- Education: University of Cambridge University of Wales
- Scientific career
- Fields: Biostatistics
- Institutions: King's College London University of Manchester
- Thesis: Applications of Stochastic Process Methods to Intra-Urban Residential Mobility (1982)

= Andrew Pickles =

English biostatistician

Andrew Richard Pickles is an English biostatistician and Professor of Biostatistics and Psychological Methods in the Institute of Psychiatry, Psychology and Neuroscience at King's College London.

== Career ==
Beginning with an eclectic training in natural sciences and urban planning, Andrew became interested in statistical modelling of human behaviour, particularly in relation to major aspects of the life-course.

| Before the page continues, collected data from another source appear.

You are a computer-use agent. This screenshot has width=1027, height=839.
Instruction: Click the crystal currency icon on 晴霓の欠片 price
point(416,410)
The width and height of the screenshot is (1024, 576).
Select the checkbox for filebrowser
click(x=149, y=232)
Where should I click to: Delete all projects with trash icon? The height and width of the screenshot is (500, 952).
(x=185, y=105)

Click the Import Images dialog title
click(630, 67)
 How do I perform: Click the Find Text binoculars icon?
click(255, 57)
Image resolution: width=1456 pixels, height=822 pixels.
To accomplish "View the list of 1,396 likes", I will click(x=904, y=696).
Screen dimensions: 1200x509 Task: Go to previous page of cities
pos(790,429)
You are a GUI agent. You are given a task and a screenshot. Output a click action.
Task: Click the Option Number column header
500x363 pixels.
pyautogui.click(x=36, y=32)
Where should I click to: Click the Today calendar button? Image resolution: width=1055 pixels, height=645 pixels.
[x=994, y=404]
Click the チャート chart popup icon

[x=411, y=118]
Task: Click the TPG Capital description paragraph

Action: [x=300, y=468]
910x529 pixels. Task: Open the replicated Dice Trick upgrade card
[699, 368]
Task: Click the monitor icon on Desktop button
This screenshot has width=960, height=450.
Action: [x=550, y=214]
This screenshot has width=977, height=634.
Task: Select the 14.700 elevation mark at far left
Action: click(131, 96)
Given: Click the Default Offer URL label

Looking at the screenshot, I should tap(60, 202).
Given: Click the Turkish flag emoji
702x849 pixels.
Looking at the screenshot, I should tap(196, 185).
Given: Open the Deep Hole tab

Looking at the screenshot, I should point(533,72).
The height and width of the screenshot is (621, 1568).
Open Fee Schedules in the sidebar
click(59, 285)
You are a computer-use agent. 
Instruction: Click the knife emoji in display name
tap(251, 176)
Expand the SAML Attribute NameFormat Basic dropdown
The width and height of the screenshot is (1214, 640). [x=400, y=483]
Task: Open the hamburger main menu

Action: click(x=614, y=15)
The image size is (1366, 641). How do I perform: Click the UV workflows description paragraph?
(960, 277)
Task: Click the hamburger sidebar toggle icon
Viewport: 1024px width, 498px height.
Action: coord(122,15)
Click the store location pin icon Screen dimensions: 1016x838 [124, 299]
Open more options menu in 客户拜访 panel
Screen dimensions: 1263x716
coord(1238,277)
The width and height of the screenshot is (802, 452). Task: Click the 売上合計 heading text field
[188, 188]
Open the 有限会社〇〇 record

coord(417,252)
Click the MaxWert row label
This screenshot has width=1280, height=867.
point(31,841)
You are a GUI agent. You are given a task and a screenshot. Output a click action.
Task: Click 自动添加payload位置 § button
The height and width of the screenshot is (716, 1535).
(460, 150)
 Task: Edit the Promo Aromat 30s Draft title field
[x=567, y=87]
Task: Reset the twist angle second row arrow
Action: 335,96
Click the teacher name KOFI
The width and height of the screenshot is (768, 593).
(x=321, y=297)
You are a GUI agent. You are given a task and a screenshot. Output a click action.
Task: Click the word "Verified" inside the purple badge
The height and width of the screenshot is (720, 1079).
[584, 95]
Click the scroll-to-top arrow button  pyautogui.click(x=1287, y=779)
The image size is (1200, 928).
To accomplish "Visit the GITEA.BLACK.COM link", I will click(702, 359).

After teaching in Wales and the US and a postdoc in Cambridge, he was appointed as a statistician to the MRC Child Psychiatry Unit at the Maudsley hospital. Familiarisation with a range of statistical models led to a collaboration with Sophia Rabe-Hesketh in the development of a program and influential conceptual framework that integrated multilevel, structural equation and generalized linear models.

He was elected a Fellow of the Academy of Medical Sciences in 2009.

With an intervening appointment in medical and social statistics at the University of Manchester he returned to King's College London in 2010. His varied applied work has largely focussed on atypical behavioural and neurodevelopmental child development particularly of children on the autism spectrum.

He became a Senior Investigator at the National Institute for Health Research (NIHR) in 2018 and was elected to the British Academy in 2020.